Agent Documentation Evaluation

Validates that AGENTS.md (and the skill system) gives agents enough context to work correctly on this project. Use after modifying AGENTS.md, adding/removing skills, or changing core workflows.

Why This Exists

AGENTS.md is loaded into every agent's context. It must be:

Complete enough that agents can make correct decisions without guessing
Concise enough that it doesn't waste context window on info available via skills/help
Accurate — wrong information is worse than missing information

This skill tests completeness by spawning subagents with real-world scenarios and checking if they know what to do.

When to Use

After trimming or restructuring AGENTS.md
After adding/removing/renaming skills
After changing core workflows (task lifecycle, PR flow, shadow branch)
Periodically as a health check

How It Works

Phase 1: Read Current State

Read the current AGENTS.md and the scenario reference file:

Read: AGENTS.md
Read: docs/agents-eval-scenarios.md

Phase 2: Spawn Evaluation Agents

For each scenario group, spawn a subagent that:

Receives ONLY the current AGENTS.md content (plus skill blurbs as they would normally)
Gets asked the scenario question
Must answer what it would do and why

Spawn 3-4 agents in parallel, each handling a cluster of related scenarios:

Agent 1 — Setup & Architecture (Scenarios 1, 2, 11):

First session setup
Shadow branch understanding
Where to find information

Agent 2 — Task Lifecycle & Loop Mode (Scenarios 3, 4, 5, 12):

Inheriting work
Blocking decisions
Post-block behavior
Batch operations

Agent 3 — Spec-First & PR Flow (Scenarios 6, 7, 10, 14, 15):

Adding features (spec-first)
PR workflow pairing
Scope expansion
Plan-to-spec
Commit convention

Agent 4 — Testing & CI (Scenarios 8, 9, 13):

ULID gotchas
E2E test setup
CI limitations

Phase 3: Grade Responses

For each scenario, compare the agent's response against the expected answer:

Grade	Criteria
PASS	Correct action AND correct reasoning
PARTIAL	Correct action but wrong/missing reasoning, or mostly right with minor gaps
FAIL	Wrong action, would lead to incorrect behavior

Phase 4: Report & Fix

Present results as a scorecard:

## Evaluation Results

| # | Scenario | Grade | Notes |
|---|----------|-------|-------|
| 1 | First Session Setup | PASS | Correctly identified bootstrap |
| 2 | Shadow Branch | PARTIAL | Knew CLI-only but didn't mention auto-commit |
| ... | ... | ... | ... |

**Score: 13/15 PASS, 1 PARTIAL, 1 FAIL**

### Gaps Found
- Scenario 2: AGENTS.md doesn't emphasize auto-commit enough
- ...

### Recommended Fixes
- Add sentence about auto-commit to Shadow Branch section
- ...

If FAILs are found, propose specific AGENTS.md edits to fix them.

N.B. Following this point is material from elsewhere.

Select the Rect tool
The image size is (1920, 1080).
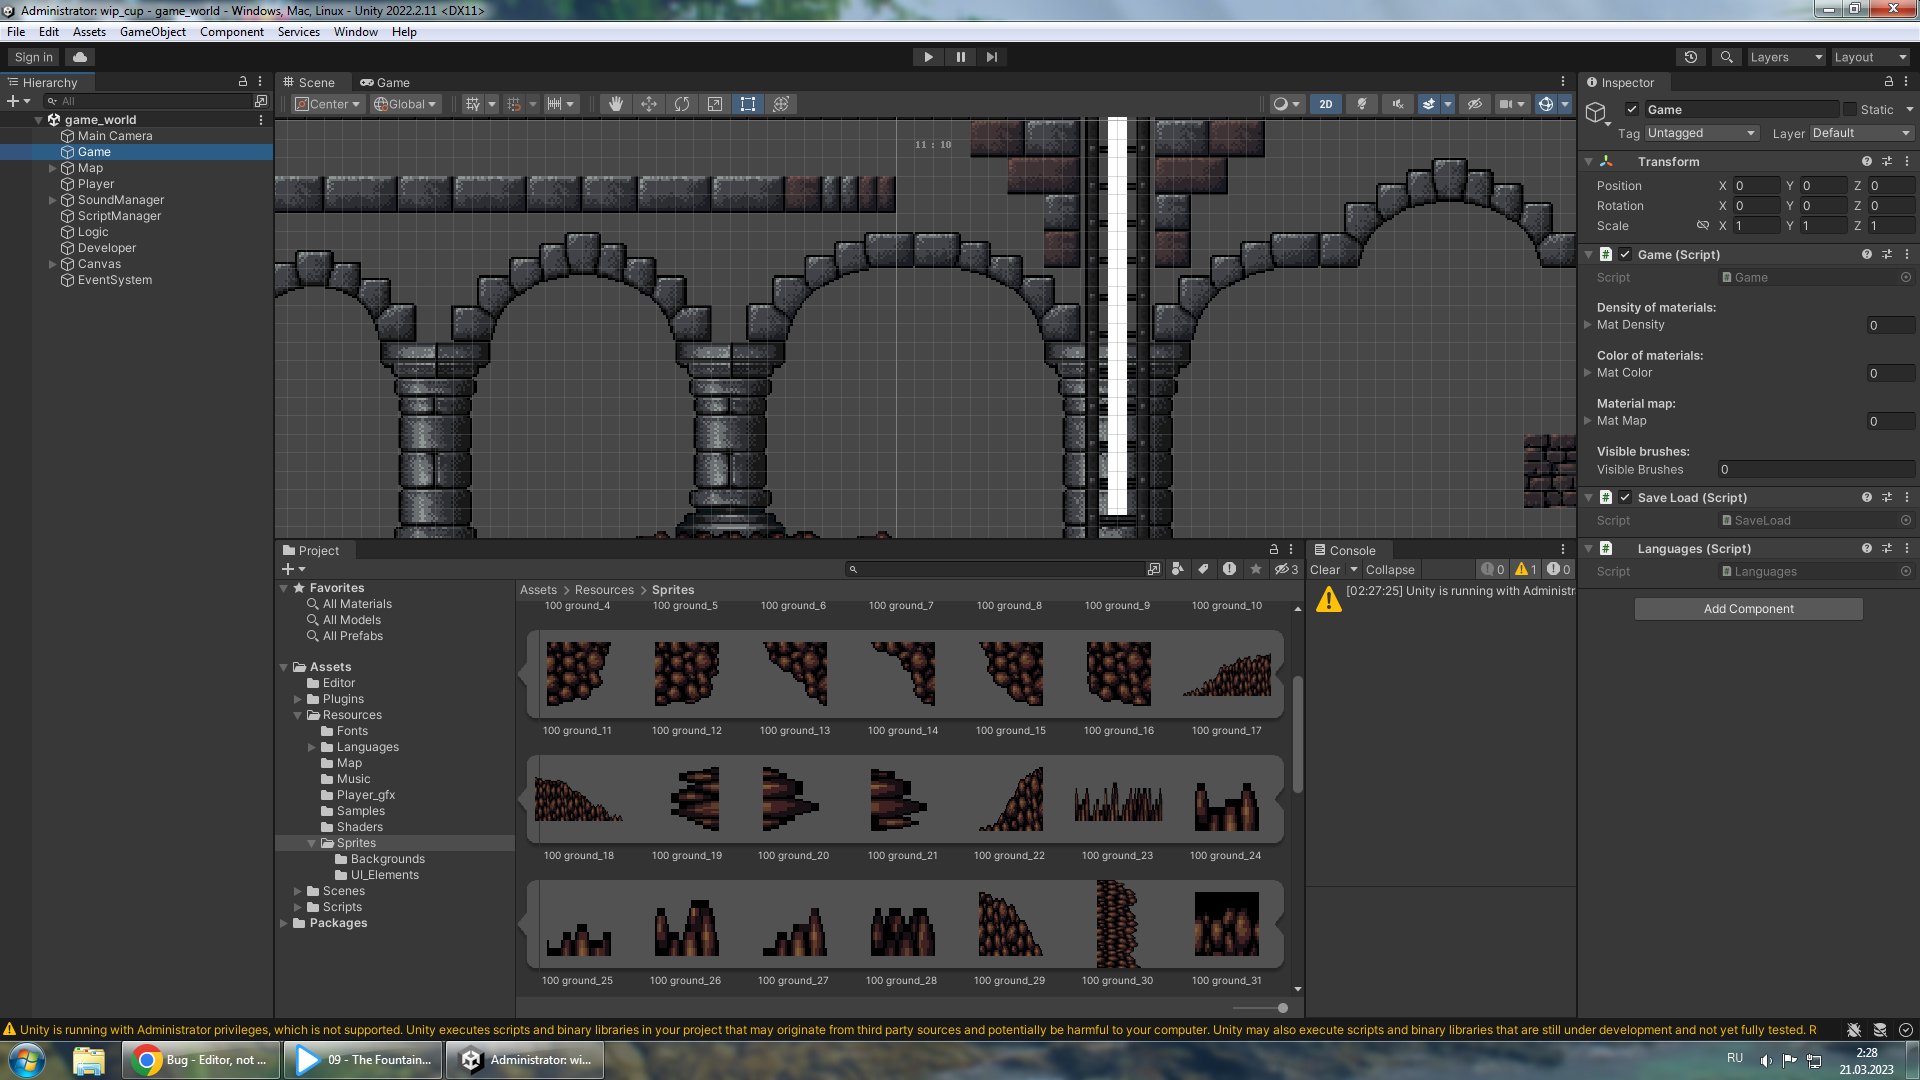point(748,104)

Prompt Template for Eval Agents

Use this prompt template when spawning evaluation agents:

You are an AI agent that has been given the following project documentation.
Answer each scenario question by explaining EXACTLY what you would do and why.
Be specific about commands, order of operations, and decision rationale.

If you don't have enough information to answer confidently, say "INSUFFICIENT INFO"
and explain what's missing.

---
PROJECT DOCUMENTATION:
<paste AGENTS.md content here>
---

SCENARIOS:
<paste relevant scenarios here>

For each scenario, respond with:
1. **Action**: What you would do (specific steps)
2. **Reasoning**: Why you chose this approach
3. **Confidence**: High/Medium/Low

Scenario Reference

The full scenario set lives at docs/agents-eval-scenarios.md. Each scenario tests knowledge of a specific area:

Scenario	Tests
1. First Session Setup	Bootstrap, setup
2. Shadow Branch Confusion	Architecture, CLI-not-YAML
3. Inheriting Work	Task priority, state
4. Task Blocking Decision	Blocking criteria
5. After Blocking in Loop	Agent dispatch continuation
6. Adding a New Feature	Spec-first flow
7. PR Workflow	PR + PR-review pairing
8. Test Fixture ULID	Silent failure gotcha
9. E2E Test Setup	Fixture isolation
10. Scope Expansion	Alignment during work
11. Where to Find Info	Information hierarchy
12. Batch Operations	Efficiency patterns
13. CI Test Failure	CI limitations
14. Plan to Implementation	Plan mode, spec-first
15. Commit Convention	Trailers, linking

Adding New Scenarios

When you discover a gap (agent made a wrong decision due to missing docs), add a scenario:

Add to docs/agents-eval-scenarios.md following the existing format
Include: situation, expected answer, what knowledge it tests
Run $eval-agents to verify the new scenario passes with current docs
If it fails, fix AGENTS.md first, then re-run

Key Principles

Test real decisions, not trivia — scenarios should reflect actual moments where an agent could go wrong
Expected answers are prescriptive — they represent the project's preferred way of working
PARTIAL is a signal — if agents consistently get partial credit on a topic, the docs need strengthening
Low confidence = doc gap — if an agent says "I'm not sure" about something important, that's a fix needed

Long-Context Stress Testing

Tests whether agents retain AGENTS.md rules after accumulating significant context from real codebase exploration. This simulates the real failure mode: rules loaded at token 0 get diluted by token 80k+.

Why Stress Test

In real sessions, agents:

Load AGENTS.md at conversation start
Spend 30-100k tokens reading code, running commands, editing files
Make a critical decision that requires recalling an AGENTS.md rule

The standard eval tests recall with minimal context. Stress testing adds realistic cognitive load between learning and recall.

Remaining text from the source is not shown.